One of those Zip Codes is 55401, where, on a Sunday afternoon in late December, chicken owners on Nicollet Island hosted a party to celebrate the last crow of the rooster ban. The weather was mild, so guests mingled in the backyard of Don and Phyllis Kahn (the state legislator), along with three geese, ten ducks, twenty-seven hens, and one Japanese rooster.

A few birds were roosting in the coop and in the Kahns’ garage, but most wandered about in a large pen like a group of children released on a playground. Some pecked among the leaves and hay covering the snowless ground, snacking on decomposing gourds and pumpkins.

The Nicollet Island flock is a diverse assembly of breeds, colored golden buff to midnight black. Most have tiny heads, which jerk frequently, making them seem nervous and twitchy. Gyoza, the Japanese rooster, looks almost like a peacock, with multicolored silky plumes.

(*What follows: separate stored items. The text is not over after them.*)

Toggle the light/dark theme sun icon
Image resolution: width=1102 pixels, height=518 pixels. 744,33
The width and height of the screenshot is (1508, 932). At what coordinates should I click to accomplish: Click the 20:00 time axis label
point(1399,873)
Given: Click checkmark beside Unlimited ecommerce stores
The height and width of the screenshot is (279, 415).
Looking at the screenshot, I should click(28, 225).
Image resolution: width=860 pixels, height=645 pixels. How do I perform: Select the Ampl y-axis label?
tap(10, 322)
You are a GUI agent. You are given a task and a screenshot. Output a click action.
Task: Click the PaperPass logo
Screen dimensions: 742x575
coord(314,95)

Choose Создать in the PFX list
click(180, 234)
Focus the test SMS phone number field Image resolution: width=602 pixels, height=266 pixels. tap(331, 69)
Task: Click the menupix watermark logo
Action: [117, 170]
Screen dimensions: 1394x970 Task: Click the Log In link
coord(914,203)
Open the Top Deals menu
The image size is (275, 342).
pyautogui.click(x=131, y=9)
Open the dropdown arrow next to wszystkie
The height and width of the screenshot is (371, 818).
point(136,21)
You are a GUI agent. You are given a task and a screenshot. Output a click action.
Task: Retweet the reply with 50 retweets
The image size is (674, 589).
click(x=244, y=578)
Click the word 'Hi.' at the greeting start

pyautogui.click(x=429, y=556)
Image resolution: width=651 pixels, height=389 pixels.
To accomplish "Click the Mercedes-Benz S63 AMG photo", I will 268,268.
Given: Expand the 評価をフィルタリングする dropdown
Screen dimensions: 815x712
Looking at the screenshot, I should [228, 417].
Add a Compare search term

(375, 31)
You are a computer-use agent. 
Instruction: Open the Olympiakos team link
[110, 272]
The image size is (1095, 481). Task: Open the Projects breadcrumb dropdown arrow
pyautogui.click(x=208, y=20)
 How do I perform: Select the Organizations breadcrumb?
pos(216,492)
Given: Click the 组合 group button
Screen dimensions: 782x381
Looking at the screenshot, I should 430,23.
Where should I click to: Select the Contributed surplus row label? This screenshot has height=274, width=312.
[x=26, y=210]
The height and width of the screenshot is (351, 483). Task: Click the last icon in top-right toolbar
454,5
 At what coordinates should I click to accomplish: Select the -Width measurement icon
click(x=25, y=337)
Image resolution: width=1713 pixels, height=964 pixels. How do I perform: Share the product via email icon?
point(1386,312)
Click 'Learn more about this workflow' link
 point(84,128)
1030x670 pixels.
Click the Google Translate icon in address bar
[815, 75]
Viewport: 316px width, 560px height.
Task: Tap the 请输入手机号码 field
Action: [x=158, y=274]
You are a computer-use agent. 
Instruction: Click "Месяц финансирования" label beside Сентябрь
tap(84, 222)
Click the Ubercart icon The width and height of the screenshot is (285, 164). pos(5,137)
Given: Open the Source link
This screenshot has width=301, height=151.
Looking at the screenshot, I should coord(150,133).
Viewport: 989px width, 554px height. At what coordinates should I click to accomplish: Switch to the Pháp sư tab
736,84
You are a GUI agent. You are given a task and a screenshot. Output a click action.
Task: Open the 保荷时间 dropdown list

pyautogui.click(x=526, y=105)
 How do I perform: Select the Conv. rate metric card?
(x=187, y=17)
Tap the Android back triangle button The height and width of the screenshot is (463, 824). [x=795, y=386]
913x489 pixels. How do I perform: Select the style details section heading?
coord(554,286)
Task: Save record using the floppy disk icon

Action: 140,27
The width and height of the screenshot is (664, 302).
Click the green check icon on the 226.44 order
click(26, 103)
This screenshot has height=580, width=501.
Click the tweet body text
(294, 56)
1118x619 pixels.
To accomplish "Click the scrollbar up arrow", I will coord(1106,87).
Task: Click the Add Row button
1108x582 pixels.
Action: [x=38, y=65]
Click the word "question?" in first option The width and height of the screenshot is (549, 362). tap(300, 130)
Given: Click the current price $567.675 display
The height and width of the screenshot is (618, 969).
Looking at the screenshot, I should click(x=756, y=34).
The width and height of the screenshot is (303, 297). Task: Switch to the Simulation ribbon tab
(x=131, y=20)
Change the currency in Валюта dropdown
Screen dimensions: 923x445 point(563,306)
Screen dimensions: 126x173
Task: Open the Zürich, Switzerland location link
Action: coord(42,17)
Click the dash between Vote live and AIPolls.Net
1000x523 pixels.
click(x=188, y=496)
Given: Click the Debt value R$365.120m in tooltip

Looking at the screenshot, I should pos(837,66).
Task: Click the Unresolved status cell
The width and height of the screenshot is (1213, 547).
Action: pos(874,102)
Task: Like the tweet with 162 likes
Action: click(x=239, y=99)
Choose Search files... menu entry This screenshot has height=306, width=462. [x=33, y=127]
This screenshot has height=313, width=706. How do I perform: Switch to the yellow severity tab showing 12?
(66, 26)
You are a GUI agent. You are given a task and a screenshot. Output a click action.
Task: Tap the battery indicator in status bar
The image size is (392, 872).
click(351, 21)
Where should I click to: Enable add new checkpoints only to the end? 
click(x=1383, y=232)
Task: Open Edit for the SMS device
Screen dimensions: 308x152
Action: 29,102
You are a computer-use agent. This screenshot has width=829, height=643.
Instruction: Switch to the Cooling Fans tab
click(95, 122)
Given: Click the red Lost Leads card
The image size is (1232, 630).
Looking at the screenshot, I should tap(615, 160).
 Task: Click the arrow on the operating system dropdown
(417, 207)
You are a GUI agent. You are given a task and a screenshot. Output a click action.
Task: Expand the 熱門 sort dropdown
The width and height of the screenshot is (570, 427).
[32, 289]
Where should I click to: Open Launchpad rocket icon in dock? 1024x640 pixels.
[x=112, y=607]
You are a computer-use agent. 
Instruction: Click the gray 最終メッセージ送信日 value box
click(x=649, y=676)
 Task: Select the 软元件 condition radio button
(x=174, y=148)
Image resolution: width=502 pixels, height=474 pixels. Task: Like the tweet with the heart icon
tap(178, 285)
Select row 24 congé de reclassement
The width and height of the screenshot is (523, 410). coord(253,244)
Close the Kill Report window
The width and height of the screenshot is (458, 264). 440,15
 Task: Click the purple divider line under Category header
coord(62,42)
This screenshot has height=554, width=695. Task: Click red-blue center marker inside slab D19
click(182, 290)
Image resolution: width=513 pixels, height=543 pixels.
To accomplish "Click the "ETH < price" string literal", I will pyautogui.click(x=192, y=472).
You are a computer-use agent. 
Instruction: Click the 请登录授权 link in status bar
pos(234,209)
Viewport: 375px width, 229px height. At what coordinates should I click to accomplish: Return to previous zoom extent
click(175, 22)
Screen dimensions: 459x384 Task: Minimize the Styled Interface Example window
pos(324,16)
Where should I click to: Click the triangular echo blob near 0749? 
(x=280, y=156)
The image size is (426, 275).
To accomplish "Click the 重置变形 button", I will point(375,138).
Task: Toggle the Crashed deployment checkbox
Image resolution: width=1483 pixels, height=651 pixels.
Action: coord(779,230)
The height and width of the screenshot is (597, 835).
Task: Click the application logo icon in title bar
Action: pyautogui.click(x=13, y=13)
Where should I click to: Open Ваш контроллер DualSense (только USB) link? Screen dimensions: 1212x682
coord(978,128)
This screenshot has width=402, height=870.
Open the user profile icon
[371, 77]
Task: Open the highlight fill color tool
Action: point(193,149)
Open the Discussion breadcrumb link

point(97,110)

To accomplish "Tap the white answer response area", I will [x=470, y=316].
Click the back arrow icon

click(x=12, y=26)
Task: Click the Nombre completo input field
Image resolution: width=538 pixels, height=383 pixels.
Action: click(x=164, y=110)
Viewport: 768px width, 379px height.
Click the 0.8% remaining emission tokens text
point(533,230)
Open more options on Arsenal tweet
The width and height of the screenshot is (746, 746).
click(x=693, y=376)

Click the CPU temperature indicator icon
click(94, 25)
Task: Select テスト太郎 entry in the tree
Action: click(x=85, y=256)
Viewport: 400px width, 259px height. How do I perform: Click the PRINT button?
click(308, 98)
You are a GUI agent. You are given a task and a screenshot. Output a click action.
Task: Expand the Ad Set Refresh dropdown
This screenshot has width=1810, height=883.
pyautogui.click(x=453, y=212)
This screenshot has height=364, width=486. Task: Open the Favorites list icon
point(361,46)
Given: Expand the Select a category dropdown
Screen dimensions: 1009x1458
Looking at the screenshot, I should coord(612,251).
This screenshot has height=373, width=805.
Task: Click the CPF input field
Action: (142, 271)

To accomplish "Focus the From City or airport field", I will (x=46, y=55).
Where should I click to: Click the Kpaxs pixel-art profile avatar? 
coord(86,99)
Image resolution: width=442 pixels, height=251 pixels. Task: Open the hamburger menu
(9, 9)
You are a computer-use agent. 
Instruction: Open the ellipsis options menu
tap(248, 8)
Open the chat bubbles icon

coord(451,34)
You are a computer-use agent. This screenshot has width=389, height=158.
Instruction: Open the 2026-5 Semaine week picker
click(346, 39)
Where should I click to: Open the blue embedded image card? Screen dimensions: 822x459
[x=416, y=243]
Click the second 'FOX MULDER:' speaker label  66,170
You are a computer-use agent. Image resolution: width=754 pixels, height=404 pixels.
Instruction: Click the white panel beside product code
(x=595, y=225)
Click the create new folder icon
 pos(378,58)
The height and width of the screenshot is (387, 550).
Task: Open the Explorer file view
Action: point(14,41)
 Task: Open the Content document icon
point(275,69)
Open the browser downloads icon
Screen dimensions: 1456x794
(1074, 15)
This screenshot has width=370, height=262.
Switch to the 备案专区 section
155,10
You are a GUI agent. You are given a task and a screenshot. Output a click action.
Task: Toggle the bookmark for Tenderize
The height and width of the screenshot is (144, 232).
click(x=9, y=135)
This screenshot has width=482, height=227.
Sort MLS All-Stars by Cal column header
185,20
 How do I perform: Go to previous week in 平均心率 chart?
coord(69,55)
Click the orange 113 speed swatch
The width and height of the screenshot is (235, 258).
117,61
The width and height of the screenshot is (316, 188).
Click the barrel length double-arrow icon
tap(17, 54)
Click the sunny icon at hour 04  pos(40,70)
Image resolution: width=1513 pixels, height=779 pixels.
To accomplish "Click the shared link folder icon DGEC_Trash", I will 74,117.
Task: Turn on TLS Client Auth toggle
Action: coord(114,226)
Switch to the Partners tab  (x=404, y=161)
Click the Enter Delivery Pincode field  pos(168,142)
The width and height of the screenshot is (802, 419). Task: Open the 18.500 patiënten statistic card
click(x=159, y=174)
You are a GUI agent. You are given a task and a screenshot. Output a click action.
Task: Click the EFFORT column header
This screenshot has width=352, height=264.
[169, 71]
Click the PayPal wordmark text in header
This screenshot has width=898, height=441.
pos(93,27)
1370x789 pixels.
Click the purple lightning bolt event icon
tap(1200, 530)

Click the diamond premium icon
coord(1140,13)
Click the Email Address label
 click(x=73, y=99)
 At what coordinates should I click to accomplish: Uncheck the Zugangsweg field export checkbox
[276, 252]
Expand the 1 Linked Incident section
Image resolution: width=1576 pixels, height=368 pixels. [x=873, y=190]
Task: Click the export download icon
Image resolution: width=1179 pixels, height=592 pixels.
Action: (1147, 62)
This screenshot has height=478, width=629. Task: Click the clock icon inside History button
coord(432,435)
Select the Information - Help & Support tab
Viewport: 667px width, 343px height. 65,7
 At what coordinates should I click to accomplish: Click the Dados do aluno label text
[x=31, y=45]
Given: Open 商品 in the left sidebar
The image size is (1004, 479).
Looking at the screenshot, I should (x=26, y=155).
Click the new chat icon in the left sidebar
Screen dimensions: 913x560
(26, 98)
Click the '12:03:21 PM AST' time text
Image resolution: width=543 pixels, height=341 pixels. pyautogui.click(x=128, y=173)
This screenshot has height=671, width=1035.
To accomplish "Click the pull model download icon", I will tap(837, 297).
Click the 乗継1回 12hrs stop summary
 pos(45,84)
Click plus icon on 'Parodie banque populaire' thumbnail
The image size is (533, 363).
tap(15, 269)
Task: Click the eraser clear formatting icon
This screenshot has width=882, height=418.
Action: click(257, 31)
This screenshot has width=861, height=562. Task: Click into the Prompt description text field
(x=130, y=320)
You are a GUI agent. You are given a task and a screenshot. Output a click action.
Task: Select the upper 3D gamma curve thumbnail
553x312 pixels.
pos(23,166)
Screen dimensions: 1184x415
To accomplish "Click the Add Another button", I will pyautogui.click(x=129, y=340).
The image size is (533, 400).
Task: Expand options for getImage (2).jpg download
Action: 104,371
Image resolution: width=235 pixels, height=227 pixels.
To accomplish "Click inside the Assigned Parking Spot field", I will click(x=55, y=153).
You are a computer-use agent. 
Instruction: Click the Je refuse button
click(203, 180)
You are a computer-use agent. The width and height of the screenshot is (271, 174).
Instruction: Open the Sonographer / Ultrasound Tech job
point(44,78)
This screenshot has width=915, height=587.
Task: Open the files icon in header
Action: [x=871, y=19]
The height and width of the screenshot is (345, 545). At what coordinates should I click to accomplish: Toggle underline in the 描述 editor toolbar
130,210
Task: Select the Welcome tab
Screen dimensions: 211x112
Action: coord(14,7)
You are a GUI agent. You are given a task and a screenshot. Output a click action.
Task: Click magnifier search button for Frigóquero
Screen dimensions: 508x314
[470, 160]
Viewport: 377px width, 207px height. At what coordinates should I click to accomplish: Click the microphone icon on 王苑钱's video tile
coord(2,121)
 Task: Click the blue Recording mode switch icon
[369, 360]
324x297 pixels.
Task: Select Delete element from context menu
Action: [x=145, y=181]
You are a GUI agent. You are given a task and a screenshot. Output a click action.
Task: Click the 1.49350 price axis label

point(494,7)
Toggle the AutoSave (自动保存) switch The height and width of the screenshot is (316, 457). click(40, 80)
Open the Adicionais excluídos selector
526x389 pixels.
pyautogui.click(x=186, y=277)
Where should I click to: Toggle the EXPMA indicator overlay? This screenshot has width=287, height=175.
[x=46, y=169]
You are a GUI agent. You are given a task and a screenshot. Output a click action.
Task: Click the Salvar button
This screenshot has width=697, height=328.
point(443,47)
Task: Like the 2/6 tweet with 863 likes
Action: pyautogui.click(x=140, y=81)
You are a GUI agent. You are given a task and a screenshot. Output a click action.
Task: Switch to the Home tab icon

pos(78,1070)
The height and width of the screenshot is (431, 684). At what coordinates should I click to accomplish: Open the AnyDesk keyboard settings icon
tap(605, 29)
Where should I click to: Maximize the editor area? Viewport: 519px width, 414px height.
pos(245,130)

But Gyoza is not the alpha bird. That would be Peat Willcütt, who stands among the flock sporting earrings, a shock of blond hair, and sculpted lamb-chop sideburns. Willcütt shares coop responsibilities with the Kahns and neighbors Leslie Ball and Ochen Kaylan. Willcütt’s duty, at the moment, is to show some visiting children how to hold a chicken, tucking one into the crook of the arm like a feathered football. He carries the bird around the yard, petting it as if it were a cat or a small dog.